Впрочем, Нью-Йорк уже не политический город; волеизъявления той или иной идеологической группы редки и всегда малозначительны (этнические группы выражают себя в форме праздников и чисто расовой демонстрации своего присутствия). Напряжение не выражает напряжения отдельных социальных отношений, оно — сила всех отношений и носит чисто экспоненциальный характер.
Даже сексуальность, как форма выражения, каким-то образом преодолена, и хотя она постоянно афишируется, у нее больше нет времени на то, чтобы материализоваться в виде человеческих и любовных отношений; сексуальность растворяется в постоянной скученности, в многочисленных эфемерных контактах. В Нью-Йорке ощущение величия существует в том смысле, что вы чувствуете себя овеянными коллективной энергией всех; мрачная картина перемен в Европе — здесь эстетическая форма мутации.
В Европе мы владеем искусством мыслить о вещах, анализировать их, думать о них. Никто не может отказать нам в исторической проницательности и концептуальном воображении, которому интеллектуалы завидуют и по ту сторону Атлантики. Но неопровержимые истины, чудесные следствия современности находятся на краю Тихого океана или в Манхэттене. Нью-Йорк, Лос-Анджелес находятся в центре мира, это следует признать, даже если в этом есть нечто, что одновременно и воодушевляет, и разочаровывает.
Мы безнадежно отстаем от их ограниченности, их способности к переменам, от наивного отсутствия чувства меры и социальной, расовой, морфологической, архитектурной эксцентричности их общества. Никто не в состоянии проанализировать все это в полной мере, и меньше всего — американские интеллектуалы, запертые в своих кампусах, драматически чуждые конкретной, невероятной мифологии, которая творится вокруг.
В этом обществе, полностью погрязшем в богатстве, могуществе, старости, равнодушии, пуританстве, ментальной гигиене, нищете и расточительности, технологической тщете и бесполезной силе, я не могу не увидеть утренний воздух мира. И, может быть, весь мир продолжает грезить о нем даже тогда, когда подавляет его и эксплуатирует.

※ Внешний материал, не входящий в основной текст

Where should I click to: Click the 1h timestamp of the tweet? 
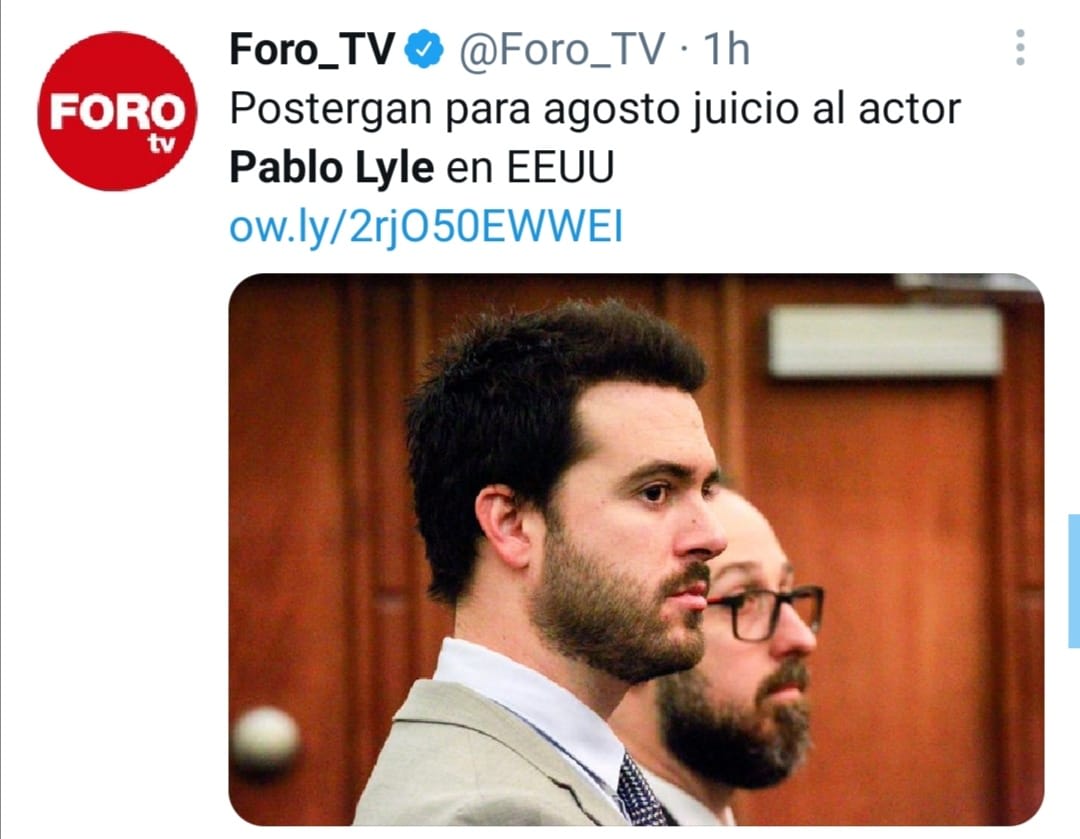pyautogui.click(x=726, y=49)
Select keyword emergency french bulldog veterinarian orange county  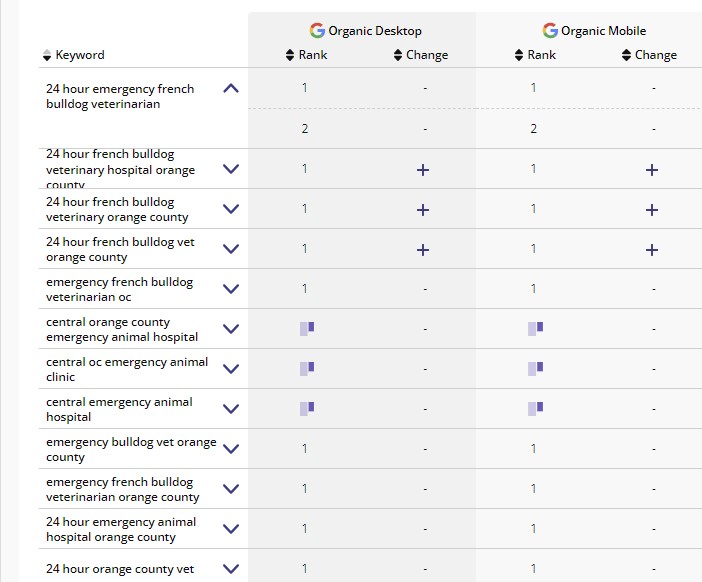pos(122,489)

На высоте десять тысяч метров, при скорости в тысячу километров в час подо мной проплывают льды Гренландии, в наушниках звучит Indes Galantes, на экране — Катрин Денев, какой-то старик — армянин или еврей — спит, опустив голову на мои колени. «Да, я чувствую всю силу любви», — поет чей-то божественный голос, перелетая из одного часового пояса в другой.

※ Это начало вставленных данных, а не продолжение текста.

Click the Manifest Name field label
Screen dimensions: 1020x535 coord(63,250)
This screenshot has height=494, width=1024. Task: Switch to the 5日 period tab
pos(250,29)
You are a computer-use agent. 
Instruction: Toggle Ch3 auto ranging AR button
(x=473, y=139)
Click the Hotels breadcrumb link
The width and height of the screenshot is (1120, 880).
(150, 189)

В самолете люди спят, скорость не ведает силы любви. Между той ночью, из которой я вылетел, и той, в которую я приземлюсь, день продлится только четыре часа. Но божественный голос, голос бессонницы летит еще быстрее, он пересекает ледяную атмосферу над океаном, движется по длинным ресницам актрисы, по сиреневому горизонту, над которым встает солнце, попадает в теплый саркофаг реактивного самолета, и, наконец, гаснет на просторах Исландии.

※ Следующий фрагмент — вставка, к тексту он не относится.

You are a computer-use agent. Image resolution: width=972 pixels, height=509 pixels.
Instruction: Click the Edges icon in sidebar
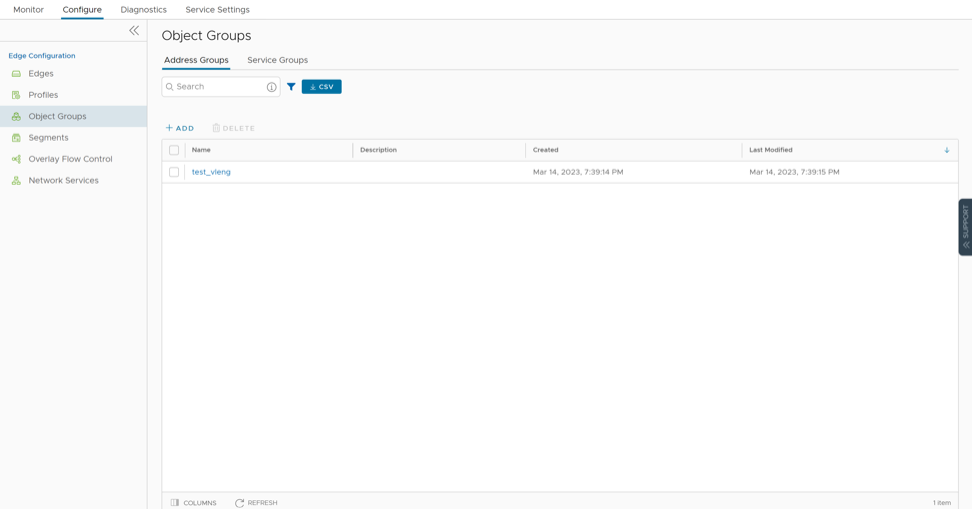tap(16, 74)
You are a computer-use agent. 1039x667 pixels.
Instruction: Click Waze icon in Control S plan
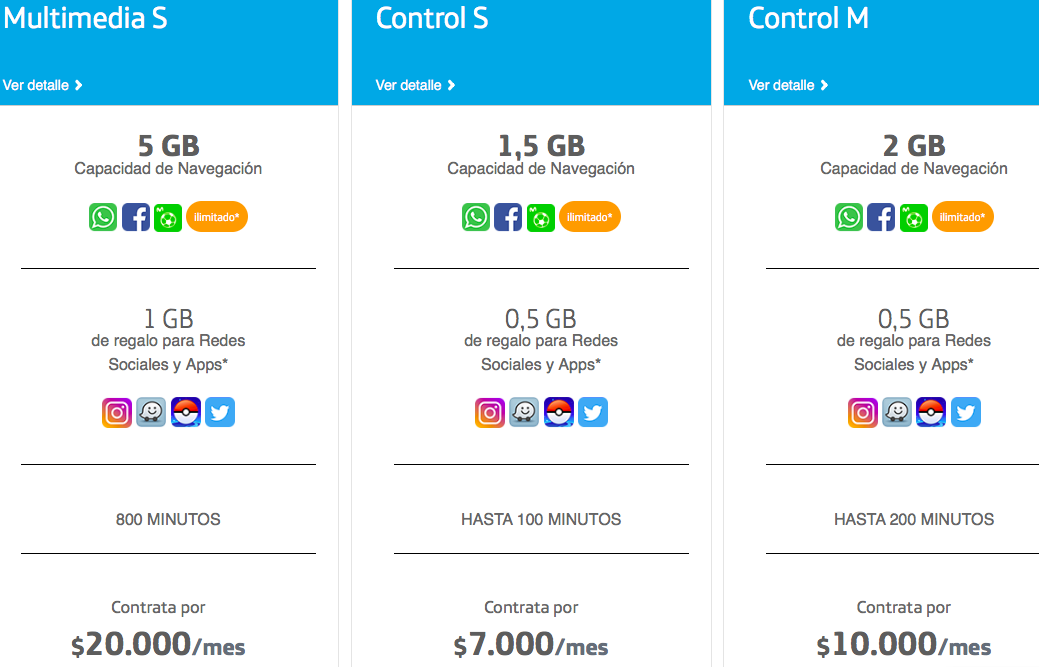tap(524, 412)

Итак, путешествие закончилось.
Звездная Америка
Гиперреальность
Звездная Америка. Лирика чистого движения. Против меланхолии европейского анализа. Мгновенный шок векторности, сигналитичности, вертикальности, пространственности. Против лихорадящей отстраненности культурного взгляда.
Радость крушения метафоры, к которой мы прибегаем только во время траура. Ликование непристойности, непристойность очевидности, очевидность могущества, могущество симуляции. Против нашей обманутой невинности, против пропасти наших аффектаций.
Шок. Шок горизонтальности — в автомобиле, шок высотности — в самолете, шок электронный — в телевидении, шок геологический — в пустыне, шок стереолитический — в мегаполисах, шок трансполитический — в игре могущества, музее могущества, которым стала Америка для всего остального мира.